At the Effective Time, upon the terms and subject to the conditions set forth in the Merger Agreement, each issued and outstanding warrant to purchase shares of Company Common Stock, whether listed on the NYSE or otherwise (each, a “Company Warrant”), outstanding as of immediately prior to the Effective Time was, pursuant to the terms of the Warrant Agreement, dated December 7, 2017, as amended on June 28, 2023, by and between the Company (previously known as GigCapital, Inc.) and Continental Stock Transfer & Trust Company (as amended, the “Warrant Agreement”), automatically cancelled and converted into the right to receive (without interest) an amount in cash equal to the product of (a) the total number of shares of Company Common Stock underlying such Company Warrant multiplied by (b) the excess, if any of (i) the Per Share Price over (ii) the Exercise Price (as defined in the Warrant Agreement) as reduced by an amount equal to the difference between (A) the Exercise Price in effect prior to such reduction minus (B) (I) the Per Share Price minus (II) the Black-Scholes Warrant Value (as defined in the Warrant Agreement). Based on the Black-Scholes Warrant Value calculated pursuant to the Warrant Agreement, the Company Warrants were cancelled and converted into the right to receive zero dollars ($0) in cash.
As a result of the completion of the Merger, the Company became a subsidiary of Tata Communications.
The foregoing description does not purport to be complete and is qualified in its entirety by reference to (i) the other items of this Current Report on Form 8-K, (ii) the Company’s definitive proxy statement filed with the U.S. Securities and Exchange Commission (the “SEC”) on August 17, 2023, (iii) the Warrant Agreement and (iv) the Merger Agreement, a copy which is attached hereto as Exhibit 2.1 and is incorporated herein by reference. The foregoing description of the Merger Agreement is only a summary, does not purport to be complete and is qualified in its entirety by reference to the full text of the Merger Agreement.
Item 2.03. | Creation of a Direct Financial Obligation or an Obligation under an Off-Balance Sheet Arrangement of a Registrant. |
On October 5, 2023, the Company and Wilmington Trust, National Association, a national banking association, as trustee (the “Trustee”), entered into the First Supplemental Indenture (the “Supplemental Indenture”) to the Indenture, dated as of June 1, 2021 (the “Indenture”), relating to the Company’s 6.125% Convertible Senior Notes due 2026 (the “Notes”).

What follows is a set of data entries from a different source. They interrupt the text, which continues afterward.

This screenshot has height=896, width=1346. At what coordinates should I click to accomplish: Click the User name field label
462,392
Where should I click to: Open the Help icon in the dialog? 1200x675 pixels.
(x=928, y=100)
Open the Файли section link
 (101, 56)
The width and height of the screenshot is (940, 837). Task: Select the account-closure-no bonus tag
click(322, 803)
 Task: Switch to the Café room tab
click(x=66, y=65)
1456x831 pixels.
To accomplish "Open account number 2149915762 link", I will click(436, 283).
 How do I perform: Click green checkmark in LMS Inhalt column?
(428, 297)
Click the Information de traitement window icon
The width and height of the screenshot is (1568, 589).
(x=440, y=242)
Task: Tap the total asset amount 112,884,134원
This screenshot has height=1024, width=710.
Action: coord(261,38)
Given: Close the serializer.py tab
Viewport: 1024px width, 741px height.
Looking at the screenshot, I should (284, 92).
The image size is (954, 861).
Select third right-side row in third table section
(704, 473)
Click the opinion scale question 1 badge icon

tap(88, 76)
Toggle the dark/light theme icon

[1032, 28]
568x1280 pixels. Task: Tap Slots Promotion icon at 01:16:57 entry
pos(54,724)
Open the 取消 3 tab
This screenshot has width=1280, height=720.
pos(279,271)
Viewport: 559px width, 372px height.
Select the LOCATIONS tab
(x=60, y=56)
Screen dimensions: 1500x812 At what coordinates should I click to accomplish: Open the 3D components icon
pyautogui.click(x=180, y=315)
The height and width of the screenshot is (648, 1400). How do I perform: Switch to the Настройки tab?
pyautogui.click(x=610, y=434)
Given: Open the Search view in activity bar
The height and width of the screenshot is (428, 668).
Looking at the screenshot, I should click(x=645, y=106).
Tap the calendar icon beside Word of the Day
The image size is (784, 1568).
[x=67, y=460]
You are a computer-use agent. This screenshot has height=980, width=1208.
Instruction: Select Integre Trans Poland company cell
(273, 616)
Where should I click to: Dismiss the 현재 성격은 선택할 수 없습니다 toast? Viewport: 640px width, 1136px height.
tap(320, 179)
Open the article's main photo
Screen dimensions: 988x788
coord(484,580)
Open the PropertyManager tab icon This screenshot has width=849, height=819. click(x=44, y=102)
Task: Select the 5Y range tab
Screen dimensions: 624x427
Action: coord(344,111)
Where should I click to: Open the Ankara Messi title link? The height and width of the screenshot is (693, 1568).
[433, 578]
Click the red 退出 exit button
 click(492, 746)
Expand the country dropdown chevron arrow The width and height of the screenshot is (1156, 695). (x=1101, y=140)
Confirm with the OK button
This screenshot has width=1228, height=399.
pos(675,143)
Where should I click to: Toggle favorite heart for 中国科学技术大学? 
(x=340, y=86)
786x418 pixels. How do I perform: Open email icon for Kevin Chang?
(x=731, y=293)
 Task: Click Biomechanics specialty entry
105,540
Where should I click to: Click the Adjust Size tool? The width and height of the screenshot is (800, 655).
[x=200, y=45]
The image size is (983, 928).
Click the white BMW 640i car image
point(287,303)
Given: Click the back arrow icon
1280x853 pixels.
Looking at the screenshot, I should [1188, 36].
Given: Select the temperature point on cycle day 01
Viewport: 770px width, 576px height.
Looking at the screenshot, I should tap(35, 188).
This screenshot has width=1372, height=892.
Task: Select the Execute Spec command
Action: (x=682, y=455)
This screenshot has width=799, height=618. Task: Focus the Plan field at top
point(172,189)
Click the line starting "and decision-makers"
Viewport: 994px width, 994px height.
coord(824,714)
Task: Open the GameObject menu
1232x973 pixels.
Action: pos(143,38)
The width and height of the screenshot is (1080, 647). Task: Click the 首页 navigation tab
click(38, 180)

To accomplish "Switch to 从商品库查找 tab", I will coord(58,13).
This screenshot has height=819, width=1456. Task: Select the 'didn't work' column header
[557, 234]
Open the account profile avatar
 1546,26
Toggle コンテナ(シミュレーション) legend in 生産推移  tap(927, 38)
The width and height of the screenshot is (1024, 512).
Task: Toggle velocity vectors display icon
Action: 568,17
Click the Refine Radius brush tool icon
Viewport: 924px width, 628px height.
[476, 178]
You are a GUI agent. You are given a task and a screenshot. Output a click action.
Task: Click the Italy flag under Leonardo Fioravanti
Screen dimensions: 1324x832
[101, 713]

Pursuant to the terms of the Indenture, the Supplemental Indenture was required to be entered into in connection with the consummation of the Merger. The Supplemental Indenture provides that, from and after the effective time of the Merger, for all conversions of the Notes, (i) the consideration due upon conversion of each $1,000 principal amount of Notes will be solely cash in an amount equal to the conversion rate then in effect on the conversion date (as may be increased pursuant to the terms of the Indenture), multiplied by the Per Share Price and (ii) the Company will satisfy its conversion obligation by paying cash to converting holders of the Notes on the second business day immediately following the relevant conversion date.
The foregoing description of the Supplemental Indenture is not complete and is qualified in its entirety by reference to the full text of the Indenture and the Supplemental Indenture. A copy of the Indenture was filed as Exhibit 4.1 to the Current Report on Form 8-K filed by the Company on June 7, 2021 and a copy of the Supplemental Indenture is filed as Exhibit 4.1 hereto, and the Indenture and the Supplemental Indenture are incorporated herein by reference.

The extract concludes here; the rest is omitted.